After having suffered through the consequences of "type" enums on MySQL, and see some things go through a long life that used "enums" in the database (in multiple different databases, include Postgres), I'm not convinced that either of these are the right choice for representing enumerations. The string with check constraint seems dumb if for no other reason than if the table that uses it winds up having many rows, you're basically burning up lots of extra space for arguably no reason, and if you ever have to alter the name of an enum (or something similar), that update is going to be really expensive.

I think the "right" choice for enums probably looks a little more like:

   CREATE TABLE myEnum(
     enumID SERIAL NOT NULL PRIMARY KEY,
     enumName TEXT UNIQUE NOT NULL,
     -- enum description or other metadata columns here.
   );

  CREATE TABLE foo(
    ...
    associatedEnumID INTEGER NOT NULL REFERENCES myEnum(enumID),
    ...
  );
I think this has the benefit of being space efficient like the native typed enum, while being relatively flexible (easy to change names, add new enum values, add data about the enum itself, etc.)
  • SPBS 3 years ago

    I prefer directly using strings as enums, and using the foreign key constraint only to validate enum values.

        CREATE TABLE my_enum ( name TEXT PRIMARY KEY );
    
        CREATE TABLE foo ( my_enum TEXT REFERENCES my_enum (name) );
    
    The reason is because a SELECT * FROM foo showing cryptic enum ordinals is a headache, and having to join the enum table every time is potentially slower than just reading from the column directly.
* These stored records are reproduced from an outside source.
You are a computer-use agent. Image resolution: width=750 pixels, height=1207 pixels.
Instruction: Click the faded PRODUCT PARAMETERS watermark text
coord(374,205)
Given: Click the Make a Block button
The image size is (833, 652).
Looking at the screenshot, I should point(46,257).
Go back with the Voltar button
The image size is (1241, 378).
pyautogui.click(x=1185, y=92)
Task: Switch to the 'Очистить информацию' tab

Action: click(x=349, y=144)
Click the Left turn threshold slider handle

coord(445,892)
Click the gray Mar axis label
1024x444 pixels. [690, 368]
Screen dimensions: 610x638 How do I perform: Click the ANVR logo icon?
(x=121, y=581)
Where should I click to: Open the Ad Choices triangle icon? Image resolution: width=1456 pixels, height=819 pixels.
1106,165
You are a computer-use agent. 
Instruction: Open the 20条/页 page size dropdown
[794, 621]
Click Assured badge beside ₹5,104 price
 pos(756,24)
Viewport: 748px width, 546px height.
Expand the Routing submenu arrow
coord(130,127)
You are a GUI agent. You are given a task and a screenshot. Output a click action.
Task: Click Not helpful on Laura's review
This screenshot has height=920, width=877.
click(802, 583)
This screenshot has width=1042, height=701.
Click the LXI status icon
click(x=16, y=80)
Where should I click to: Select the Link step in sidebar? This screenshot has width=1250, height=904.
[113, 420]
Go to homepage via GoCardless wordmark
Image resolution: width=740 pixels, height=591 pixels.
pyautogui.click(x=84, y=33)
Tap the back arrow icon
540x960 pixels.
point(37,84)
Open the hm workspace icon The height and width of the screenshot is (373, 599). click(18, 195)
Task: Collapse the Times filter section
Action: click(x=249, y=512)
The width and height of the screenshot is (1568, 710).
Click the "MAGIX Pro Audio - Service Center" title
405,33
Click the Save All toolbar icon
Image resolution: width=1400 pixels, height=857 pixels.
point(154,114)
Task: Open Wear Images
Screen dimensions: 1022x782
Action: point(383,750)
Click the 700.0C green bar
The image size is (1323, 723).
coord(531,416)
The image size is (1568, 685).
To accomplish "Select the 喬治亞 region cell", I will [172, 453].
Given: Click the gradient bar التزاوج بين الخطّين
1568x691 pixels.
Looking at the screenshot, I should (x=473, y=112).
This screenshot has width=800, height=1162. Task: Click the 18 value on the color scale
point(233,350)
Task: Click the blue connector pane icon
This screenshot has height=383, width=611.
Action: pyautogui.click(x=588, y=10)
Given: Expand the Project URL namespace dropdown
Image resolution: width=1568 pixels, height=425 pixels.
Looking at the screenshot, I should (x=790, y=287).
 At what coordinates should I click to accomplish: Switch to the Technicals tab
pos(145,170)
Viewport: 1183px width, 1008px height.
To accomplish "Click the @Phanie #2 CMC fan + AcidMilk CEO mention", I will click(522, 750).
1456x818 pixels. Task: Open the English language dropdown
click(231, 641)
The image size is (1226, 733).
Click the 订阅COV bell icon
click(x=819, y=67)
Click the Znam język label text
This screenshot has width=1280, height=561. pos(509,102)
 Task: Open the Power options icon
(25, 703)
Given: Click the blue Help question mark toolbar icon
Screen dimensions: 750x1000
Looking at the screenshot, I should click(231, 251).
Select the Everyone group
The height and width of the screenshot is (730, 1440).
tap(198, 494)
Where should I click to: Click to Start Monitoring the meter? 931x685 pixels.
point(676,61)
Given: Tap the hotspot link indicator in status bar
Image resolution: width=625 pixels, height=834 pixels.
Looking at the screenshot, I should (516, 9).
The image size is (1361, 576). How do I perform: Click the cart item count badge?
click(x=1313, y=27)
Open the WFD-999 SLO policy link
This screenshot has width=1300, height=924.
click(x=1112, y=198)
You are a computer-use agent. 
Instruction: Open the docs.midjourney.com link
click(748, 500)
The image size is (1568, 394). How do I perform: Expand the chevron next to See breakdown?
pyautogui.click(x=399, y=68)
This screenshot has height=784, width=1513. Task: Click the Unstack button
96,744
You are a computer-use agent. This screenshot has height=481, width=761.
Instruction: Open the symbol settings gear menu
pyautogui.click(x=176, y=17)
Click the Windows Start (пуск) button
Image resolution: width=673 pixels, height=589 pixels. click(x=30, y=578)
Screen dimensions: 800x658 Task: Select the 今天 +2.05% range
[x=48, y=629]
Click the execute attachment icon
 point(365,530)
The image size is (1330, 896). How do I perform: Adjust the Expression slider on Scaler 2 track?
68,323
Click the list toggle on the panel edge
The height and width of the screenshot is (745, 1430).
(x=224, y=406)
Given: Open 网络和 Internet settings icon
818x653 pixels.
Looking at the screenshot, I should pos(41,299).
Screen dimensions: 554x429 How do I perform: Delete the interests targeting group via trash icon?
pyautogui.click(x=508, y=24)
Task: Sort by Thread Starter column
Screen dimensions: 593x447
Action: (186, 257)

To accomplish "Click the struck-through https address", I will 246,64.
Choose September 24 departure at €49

An ASCII character only takes 1 byte, so an INT enum is just as space efficient as using 4 characters, which affords way more descriptiveness than a meaningless ordinal number.
    • ledgerdev 3 years ago

      If you use longer named enums(eg. my_enum_xyz) in my_enum, does this store a full copy of the enum text bytes of 'my_enum_xyz' into table foo?

      • SPBS 3 years ago

        Yeah the full text of the enum is stored in the table ('my_enum_xyz' is 11 ASCII characters so it takes up 11 bytes, plus 1 byte needed to store the length of the string).

    • faangsticle 3 years ago

      The point of enums is so the names can be descriptive, which typically will be longer than 4 characters.

      • SPBS 3 years ago

        Perhaps I was unclear, my underlying point is that short strings are cheap. And enum names are almost always short strings. 4 characters not enough? What about 8? That’s the size of a BIGINT, which everybody now uses for primary keys (they’re not slow). What about 16 characters? That’s the size of a UUID, which everyone now uses for primary keys (they’re not slow).

        Even 4 characters (which perform just as fast as Postgres’ native enums) is enough if you develop a system of abbreviations. The airline industry gets by with just three characters!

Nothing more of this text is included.